(Stored data)
........

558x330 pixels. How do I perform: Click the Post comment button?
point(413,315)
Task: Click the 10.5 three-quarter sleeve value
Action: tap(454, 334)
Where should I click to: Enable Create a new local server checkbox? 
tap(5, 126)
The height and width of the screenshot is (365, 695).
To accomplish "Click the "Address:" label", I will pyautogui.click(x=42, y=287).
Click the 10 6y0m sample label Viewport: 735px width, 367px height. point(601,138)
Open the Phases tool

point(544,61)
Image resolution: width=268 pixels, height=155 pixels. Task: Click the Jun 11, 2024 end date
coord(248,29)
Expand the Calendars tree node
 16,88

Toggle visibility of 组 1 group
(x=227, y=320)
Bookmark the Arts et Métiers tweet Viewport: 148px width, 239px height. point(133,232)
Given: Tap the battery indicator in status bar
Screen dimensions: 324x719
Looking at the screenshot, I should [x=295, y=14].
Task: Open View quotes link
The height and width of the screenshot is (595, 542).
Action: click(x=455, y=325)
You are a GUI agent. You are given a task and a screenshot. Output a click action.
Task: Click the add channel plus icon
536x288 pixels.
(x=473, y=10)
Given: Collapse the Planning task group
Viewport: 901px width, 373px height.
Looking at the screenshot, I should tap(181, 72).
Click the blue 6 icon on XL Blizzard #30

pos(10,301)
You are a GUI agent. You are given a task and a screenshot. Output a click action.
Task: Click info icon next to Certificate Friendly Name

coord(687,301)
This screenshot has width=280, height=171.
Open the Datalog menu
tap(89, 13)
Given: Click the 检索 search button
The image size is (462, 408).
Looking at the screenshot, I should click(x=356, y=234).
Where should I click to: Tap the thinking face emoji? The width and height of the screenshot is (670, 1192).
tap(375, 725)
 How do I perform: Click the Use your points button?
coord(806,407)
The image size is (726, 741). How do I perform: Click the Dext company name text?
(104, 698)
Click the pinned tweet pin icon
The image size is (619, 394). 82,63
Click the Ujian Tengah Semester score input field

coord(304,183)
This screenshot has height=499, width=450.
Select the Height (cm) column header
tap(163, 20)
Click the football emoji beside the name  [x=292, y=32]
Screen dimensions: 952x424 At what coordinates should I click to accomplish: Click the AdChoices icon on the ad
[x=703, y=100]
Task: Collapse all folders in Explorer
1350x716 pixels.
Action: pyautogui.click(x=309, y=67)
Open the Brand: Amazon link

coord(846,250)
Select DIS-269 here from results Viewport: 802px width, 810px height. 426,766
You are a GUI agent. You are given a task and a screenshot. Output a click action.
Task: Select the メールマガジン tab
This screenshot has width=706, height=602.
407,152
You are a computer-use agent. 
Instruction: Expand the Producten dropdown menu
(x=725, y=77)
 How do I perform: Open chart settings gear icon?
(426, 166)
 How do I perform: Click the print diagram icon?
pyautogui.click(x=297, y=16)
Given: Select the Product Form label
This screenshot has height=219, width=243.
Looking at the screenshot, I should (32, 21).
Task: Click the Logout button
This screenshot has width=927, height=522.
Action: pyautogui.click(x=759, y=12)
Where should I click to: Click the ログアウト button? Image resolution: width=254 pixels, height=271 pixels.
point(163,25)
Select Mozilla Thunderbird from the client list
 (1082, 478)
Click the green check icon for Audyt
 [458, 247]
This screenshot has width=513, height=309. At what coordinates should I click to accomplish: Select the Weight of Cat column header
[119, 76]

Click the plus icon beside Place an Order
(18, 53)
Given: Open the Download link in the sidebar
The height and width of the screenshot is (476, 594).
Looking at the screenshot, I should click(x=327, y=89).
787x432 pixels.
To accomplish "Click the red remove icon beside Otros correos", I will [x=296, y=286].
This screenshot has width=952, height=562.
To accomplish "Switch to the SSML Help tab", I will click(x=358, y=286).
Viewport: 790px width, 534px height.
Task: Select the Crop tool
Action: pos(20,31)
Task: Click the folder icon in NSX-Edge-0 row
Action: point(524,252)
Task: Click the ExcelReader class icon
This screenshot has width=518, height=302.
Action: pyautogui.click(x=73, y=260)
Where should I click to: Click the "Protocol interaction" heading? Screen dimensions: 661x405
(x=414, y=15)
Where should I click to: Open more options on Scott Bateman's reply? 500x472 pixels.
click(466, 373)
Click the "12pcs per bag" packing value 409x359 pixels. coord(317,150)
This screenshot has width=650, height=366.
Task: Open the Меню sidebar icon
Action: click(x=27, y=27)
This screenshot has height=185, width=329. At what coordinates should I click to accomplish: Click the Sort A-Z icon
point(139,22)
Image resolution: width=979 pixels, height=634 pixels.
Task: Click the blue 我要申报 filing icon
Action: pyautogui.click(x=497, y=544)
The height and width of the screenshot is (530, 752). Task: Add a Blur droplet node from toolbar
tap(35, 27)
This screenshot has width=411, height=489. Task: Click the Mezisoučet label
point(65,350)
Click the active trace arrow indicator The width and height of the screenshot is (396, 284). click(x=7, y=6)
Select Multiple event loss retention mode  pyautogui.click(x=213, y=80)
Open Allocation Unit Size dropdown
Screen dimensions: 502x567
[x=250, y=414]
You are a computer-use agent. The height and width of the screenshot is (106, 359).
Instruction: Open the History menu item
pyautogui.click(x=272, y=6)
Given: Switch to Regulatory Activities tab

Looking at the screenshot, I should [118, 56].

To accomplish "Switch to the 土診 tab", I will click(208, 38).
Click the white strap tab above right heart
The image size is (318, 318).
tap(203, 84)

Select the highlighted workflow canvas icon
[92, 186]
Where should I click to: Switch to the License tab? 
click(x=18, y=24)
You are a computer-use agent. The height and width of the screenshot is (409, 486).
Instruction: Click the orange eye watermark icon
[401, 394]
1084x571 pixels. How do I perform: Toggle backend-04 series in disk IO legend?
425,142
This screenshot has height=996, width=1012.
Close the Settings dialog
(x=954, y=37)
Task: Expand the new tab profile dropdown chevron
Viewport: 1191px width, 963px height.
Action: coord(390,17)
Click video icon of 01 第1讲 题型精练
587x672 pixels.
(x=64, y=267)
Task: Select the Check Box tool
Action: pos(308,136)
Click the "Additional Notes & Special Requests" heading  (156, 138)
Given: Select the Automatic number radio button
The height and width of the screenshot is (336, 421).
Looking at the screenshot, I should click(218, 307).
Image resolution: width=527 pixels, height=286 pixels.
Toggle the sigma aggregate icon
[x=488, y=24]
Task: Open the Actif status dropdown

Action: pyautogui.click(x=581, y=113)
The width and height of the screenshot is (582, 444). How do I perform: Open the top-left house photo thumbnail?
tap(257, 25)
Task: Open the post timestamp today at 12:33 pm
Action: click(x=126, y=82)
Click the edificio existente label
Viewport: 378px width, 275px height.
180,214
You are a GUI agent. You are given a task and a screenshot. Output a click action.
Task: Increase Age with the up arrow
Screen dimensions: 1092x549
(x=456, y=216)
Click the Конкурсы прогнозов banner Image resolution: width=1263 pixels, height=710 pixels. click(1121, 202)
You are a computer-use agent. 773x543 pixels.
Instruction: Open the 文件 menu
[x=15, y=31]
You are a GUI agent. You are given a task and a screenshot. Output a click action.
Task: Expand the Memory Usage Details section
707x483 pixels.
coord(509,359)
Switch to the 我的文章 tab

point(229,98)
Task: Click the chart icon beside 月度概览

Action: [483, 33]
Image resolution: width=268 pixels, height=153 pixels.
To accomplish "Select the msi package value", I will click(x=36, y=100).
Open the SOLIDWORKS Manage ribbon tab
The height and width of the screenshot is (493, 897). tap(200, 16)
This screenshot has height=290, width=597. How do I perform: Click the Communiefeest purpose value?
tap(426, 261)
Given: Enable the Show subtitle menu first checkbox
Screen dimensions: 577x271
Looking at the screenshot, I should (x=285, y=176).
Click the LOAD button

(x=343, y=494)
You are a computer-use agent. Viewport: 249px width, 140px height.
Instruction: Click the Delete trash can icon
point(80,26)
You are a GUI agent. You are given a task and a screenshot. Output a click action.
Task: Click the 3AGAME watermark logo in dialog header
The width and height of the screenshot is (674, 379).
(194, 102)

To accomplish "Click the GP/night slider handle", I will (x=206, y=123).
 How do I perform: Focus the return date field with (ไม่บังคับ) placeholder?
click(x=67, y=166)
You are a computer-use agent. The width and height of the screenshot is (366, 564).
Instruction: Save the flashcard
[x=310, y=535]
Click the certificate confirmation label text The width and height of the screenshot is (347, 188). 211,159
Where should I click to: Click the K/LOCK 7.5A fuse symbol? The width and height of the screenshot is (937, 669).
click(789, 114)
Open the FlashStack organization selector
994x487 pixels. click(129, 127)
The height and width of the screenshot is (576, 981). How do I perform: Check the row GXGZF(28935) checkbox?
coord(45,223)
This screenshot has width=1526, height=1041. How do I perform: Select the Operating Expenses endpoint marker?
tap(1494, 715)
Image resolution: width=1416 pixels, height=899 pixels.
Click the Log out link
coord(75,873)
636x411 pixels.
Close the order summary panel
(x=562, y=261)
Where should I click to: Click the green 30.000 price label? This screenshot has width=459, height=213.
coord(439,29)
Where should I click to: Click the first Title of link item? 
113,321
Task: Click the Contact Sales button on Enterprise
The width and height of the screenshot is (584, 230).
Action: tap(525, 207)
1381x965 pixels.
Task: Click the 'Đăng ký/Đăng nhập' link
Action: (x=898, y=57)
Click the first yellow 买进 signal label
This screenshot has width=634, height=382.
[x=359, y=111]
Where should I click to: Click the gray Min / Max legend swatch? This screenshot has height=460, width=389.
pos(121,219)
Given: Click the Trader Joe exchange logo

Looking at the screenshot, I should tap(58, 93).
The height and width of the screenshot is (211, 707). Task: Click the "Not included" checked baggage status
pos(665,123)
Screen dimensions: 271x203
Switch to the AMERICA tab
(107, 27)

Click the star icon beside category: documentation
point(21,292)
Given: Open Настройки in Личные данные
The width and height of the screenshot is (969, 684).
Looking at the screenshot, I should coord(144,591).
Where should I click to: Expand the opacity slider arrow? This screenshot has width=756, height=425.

........

» THE PROBLEM
The required output is the set of lines from the first line of the data through the line that contains "Given: Click the 检索 search button", transcribed exactly.

» RESPONSE
558x330 pixels. How do I perform: Click the Post comment button?
point(413,315)
Task: Click the 10.5 three-quarter sleeve value
Action: tap(454, 334)
Where should I click to: Enable Create a new local server checkbox? 
tap(5, 126)
The height and width of the screenshot is (365, 695).
To accomplish "Click the "Address:" label", I will pyautogui.click(x=42, y=287).
Click the 10 6y0m sample label Viewport: 735px width, 367px height. point(601,138)
Open the Phases tool

point(544,61)
Image resolution: width=268 pixels, height=155 pixels. Task: Click the Jun 11, 2024 end date
coord(248,29)
Expand the Calendars tree node
 16,88

Toggle visibility of 组 1 group
(x=227, y=320)
Bookmark the Arts et Métiers tweet Viewport: 148px width, 239px height. point(133,232)
Given: Tap the battery indicator in status bar
Screen dimensions: 324x719
Looking at the screenshot, I should [x=295, y=14].
Task: Open View quotes link
The height and width of the screenshot is (595, 542).
Action: click(x=455, y=325)
You are a GUI agent. You are given a task and a screenshot. Output a click action.
Task: Click the add channel plus icon
536x288 pixels.
(x=473, y=10)
Given: Collapse the Planning task group
Viewport: 901px width, 373px height.
Looking at the screenshot, I should tap(181, 72).
Click the blue 6 icon on XL Blizzard #30

pos(10,301)
You are a GUI agent. You are given a task and a screenshot. Output a click action.
Task: Click info icon next to Certificate Friendly Name

coord(687,301)
This screenshot has width=280, height=171.
Open the Datalog menu
tap(89, 13)
Given: Click the 检索 search button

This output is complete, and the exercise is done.